### Tâches à réaliser
(a) Selon le texte choisi, qui a déposé le projet de loi 89 à l'Assemblée nationale, et à quelle date ?
(b) Recopiez dans le texte choisi tout le passage depuis « Le projet de loi 89 porte » jusqu'à « retour au travail. ».

Sur les traces du gouvernement fédéral canadien:

Le gouvernement du Québec dépose un projet de loi pour éliminer le droit de grève

Le 19 février, Jean Boulet, le ministre du Travail du gouvernement ultradroitier de la Coalition avenir Québec (CAQ), a déposé à l’Assemblée nationale du Québec un projet de loi qui a pour objectif de réduire le droit de grève des travailleurs à néant.

Le projet de loi 89 porte le titre orwellien de Loi visant à considérer davantage les besoins de la population en cas de grève ou de lock-out. En réalité, les modifications législatives ont pour seul objet de considérer (encore plus qu’ils ne le sont déjà) les besoins de l’oligarchie financière. Celle-ci voit en toute grève non seulement une menace pour ses profits immédiats, mais aussi le déclencheur potentiel d’une offensive de la classe ouvrière qui pourrait remettre en question le système d’exploitation capitaliste.

Le projet de loi 89 propose d’inclure deux nouveaux mécanismes dans le Code du travail pour limiter davantage le droit de grève qui, même s’il est censé être un droit constitutionnel garanti par la Charte canadienne des droits et libertés, fait l’objet d’attaques depuis plusieurs décennies, principalement sous la forme de lois de retour au travail.

Premièrement, le gouvernement du Québec se verrait octroyer le droit de désigner par décret un employeur et un syndicat qui pourraient, l’un ou l’autre durant le processus de négociation d’une convention collective, demander au Tribunal administratif du travail (TAT) de déterminer si des services assurant le «bien-être de la population» doivent être maintenus en cas de grève ou de lock-out. Les parties auraient 15 jours suivant la détermination du TAT que de tels services sont nécessaires pour en négocier les modalités, à défaut de quoi le TAT pourrait imposer ces modalités et même suspendre la grève le temps que les services soient mis en place.

### Extrait de données

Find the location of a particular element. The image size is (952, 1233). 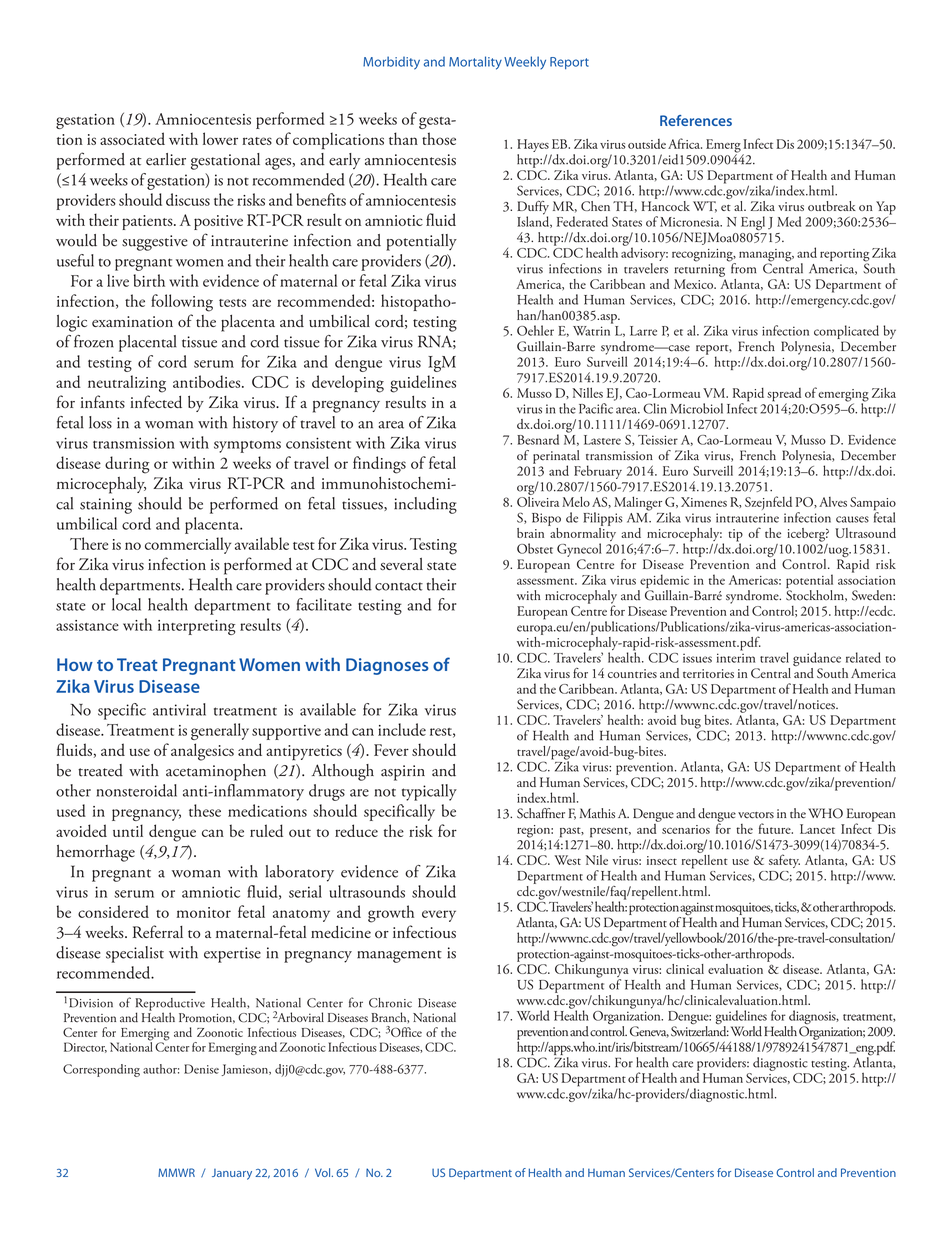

### Solutions
(a) Jean Boulet, ministre du Travail, le 19 février.

(b)
Le projet de loi 89 porte le titre orwellien de Loi visant à considérer davantage les besoins de la population en cas de grève ou de lock-out. En réalité, les modifications législatives ont pour seul objet de considérer (encore plus qu’ils ne le sont déjà) les besoins de l’oligarchie financière. Celle-ci voit en toute grève non seulement une menace pour ses profits immédiats, mais aussi le déclencheur potentiel d’une offensive de la classe ouvrière qui pourrait remettre en question le système d’exploitation capitaliste.

Le projet de loi 89 propose d’inclure deux nouveaux mécanismes dans le Code du travail pour limiter davantage le droit de grève qui, même s’il est censé être un droit constitutionnel garanti par la Charte canadienne des droits et libertés, fait l’objet d’attaques depuis plusieurs décennies, principalement sous la forme de lois de retour au travail.